(Collected data entries)
┄┄┄┄┄┄┄┄┄┄┄┄┄┄┄┄┄┄┄┄

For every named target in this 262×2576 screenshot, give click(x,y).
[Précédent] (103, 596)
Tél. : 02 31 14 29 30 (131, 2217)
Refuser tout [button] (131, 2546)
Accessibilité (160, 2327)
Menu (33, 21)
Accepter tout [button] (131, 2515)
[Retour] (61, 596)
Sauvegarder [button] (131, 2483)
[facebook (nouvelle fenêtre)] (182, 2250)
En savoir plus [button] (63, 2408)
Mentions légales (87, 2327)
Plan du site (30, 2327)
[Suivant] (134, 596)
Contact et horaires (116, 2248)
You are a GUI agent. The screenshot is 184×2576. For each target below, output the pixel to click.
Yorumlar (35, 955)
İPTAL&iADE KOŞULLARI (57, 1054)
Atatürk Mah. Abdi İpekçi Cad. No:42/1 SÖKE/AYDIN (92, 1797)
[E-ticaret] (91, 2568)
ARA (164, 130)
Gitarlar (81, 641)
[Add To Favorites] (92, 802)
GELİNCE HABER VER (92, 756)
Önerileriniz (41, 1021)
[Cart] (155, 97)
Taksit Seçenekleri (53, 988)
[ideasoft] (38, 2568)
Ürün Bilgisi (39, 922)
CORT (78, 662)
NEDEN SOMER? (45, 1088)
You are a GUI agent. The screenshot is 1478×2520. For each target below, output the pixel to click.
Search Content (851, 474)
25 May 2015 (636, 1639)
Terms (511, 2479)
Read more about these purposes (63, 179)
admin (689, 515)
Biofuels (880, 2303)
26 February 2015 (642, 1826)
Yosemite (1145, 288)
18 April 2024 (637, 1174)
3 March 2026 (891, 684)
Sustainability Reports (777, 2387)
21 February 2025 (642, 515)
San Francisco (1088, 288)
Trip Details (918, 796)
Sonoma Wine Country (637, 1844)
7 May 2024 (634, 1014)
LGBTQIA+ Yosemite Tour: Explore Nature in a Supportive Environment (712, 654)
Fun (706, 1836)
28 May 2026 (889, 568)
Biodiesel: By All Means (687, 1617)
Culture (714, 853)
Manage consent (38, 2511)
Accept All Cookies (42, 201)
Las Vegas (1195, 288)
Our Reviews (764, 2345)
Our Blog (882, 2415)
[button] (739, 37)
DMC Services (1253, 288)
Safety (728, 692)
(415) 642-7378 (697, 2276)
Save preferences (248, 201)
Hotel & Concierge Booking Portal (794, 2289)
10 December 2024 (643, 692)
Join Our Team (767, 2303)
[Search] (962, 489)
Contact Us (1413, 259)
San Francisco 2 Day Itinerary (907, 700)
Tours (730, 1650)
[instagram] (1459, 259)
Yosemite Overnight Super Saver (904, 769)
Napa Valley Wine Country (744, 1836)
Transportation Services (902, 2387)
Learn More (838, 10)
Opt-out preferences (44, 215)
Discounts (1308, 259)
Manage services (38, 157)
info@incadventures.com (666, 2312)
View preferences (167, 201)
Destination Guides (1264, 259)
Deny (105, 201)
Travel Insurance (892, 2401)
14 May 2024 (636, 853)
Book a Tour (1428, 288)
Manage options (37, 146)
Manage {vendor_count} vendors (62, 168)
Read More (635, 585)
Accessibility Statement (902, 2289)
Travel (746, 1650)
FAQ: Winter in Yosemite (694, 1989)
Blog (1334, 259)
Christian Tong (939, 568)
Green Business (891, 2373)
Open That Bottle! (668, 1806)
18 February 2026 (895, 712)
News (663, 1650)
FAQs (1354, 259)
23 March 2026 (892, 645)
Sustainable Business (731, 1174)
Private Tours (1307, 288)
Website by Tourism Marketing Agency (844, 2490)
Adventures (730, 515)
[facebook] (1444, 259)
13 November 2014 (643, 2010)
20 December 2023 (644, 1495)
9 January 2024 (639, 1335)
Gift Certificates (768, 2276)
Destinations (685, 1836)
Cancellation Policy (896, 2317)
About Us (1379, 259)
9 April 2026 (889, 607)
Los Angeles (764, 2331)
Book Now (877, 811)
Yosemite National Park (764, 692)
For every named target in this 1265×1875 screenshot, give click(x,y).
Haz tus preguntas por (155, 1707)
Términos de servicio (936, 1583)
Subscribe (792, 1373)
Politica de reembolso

┄┄┄┄┄┄┄┄┄┄┄┄┄┄┄┄┄┄┄┄

## Your task
Retype each record above so that every word stays exactly the same.

## Response
For every named target in this 262×2576 screenshot, give click(x,y).
[Précédent] (103, 596)
Tél. : 02 31 14 29 30 (131, 2217)
Refuser tout [button] (131, 2546)
Accessibilité (160, 2327)
Menu (33, 21)
Accepter tout [button] (131, 2515)
[Retour] (61, 596)
Sauvegarder [button] (131, 2483)
[facebook (nouvelle fenêtre)] (182, 2250)
En savoir plus [button] (63, 2408)
Mentions légales (87, 2327)
Plan du site (30, 2327)
[Suivant] (134, 596)
Contact et horaires (116, 2248)
You are a GUI agent. The screenshot is 184×2576. For each target below, output the pixel to click.
Yorumlar (35, 955)
İPTAL&iADE KOŞULLARI (57, 1054)
Atatürk Mah. Abdi İpekçi Cad. No:42/1 SÖKE/AYDIN (92, 1797)
[E-ticaret] (91, 2568)
ARA (164, 130)
Gitarlar (81, 641)
[Add To Favorites] (92, 802)
GELİNCE HABER VER (92, 756)
Önerileriniz (41, 1021)
[Cart] (155, 97)
Taksit Seçenekleri (53, 988)
[ideasoft] (38, 2568)
Ürün Bilgisi (39, 922)
CORT (78, 662)
NEDEN SOMER? (45, 1088)
You are a GUI agent. The screenshot is 1478×2520. For each target below, output the pixel to click.
Search Content (851, 474)
25 May 2015 (636, 1639)
Terms (511, 2479)
Read more about these purposes (63, 179)
admin (689, 515)
Biofuels (880, 2303)
26 February 2015 (642, 1826)
Yosemite (1145, 288)
18 April 2024 (637, 1174)
3 March 2026 (891, 684)
Sustainability Reports (777, 2387)
21 February 2025 (642, 515)
San Francisco (1088, 288)
Trip Details (918, 796)
Sonoma Wine Country (637, 1844)
7 May 2024 (634, 1014)
LGBTQIA+ Yosemite Tour: Explore Nature in a Supportive Environment (712, 654)
Fun (706, 1836)
28 May 2026 (889, 568)
Biodiesel: By All Means (687, 1617)
Culture (714, 853)
Manage consent (38, 2511)
Accept All Cookies (42, 201)
Las Vegas (1195, 288)
Our Reviews (764, 2345)
Our Blog (882, 2415)
[button] (739, 37)
DMC Services (1253, 288)
Safety (728, 692)
(415) 642-7378 (697, 2276)
Save preferences (248, 201)
Hotel & Concierge Booking Portal (794, 2289)
10 December 2024 (643, 692)
Join Our Team (767, 2303)
[Search] (962, 489)
Contact Us (1413, 259)
San Francisco 2 Day Itinerary (907, 700)
Tours (730, 1650)
[instagram] (1459, 259)
Yosemite Overnight Super Saver (904, 769)
Napa Valley Wine Country (744, 1836)
Transportation Services (902, 2387)
Learn More (838, 10)
Opt-out preferences (44, 215)
Discounts (1308, 259)
Manage services (38, 157)
info@incadventures.com (666, 2312)
View preferences (167, 201)
Destination Guides (1264, 259)
Deny (105, 201)
Travel Insurance (892, 2401)
14 May 2024 (636, 853)
Book a Tour (1428, 288)
Manage options (37, 146)
Manage {vendor_count} vendors (62, 168)
Read More (635, 585)
Accessibility Statement (902, 2289)
Travel (746, 1650)
FAQ: Winter in Yosemite (694, 1989)
Blog (1334, 259)
Christian Tong (939, 568)
Green Business (891, 2373)
Open That Bottle! (668, 1806)
18 February 2026 (895, 712)
News (663, 1650)
FAQs (1354, 259)
23 March 2026 (892, 645)
Sustainable Business (731, 1174)
Private Tours (1307, 288)
Website by Tourism Marketing Agency (844, 2490)
Adventures (730, 515)
[facebook] (1444, 259)
13 November 2014 (643, 2010)
20 December 2023 (644, 1495)
9 January 2024 (639, 1335)
Gift Certificates (768, 2276)
Destinations (685, 1836)
Cancellation Policy (896, 2317)
About Us (1379, 259)
9 April 2026 (889, 607)
Los Angeles (764, 2331)
Book Now (877, 811)
Yosemite National Park (764, 692)
For every named target in this 1265×1875 screenshot, give click(x,y).
Haz tus preguntas por (155, 1707)
Términos de servicio (936, 1583)
Subscribe (792, 1373)
Politica de reembolso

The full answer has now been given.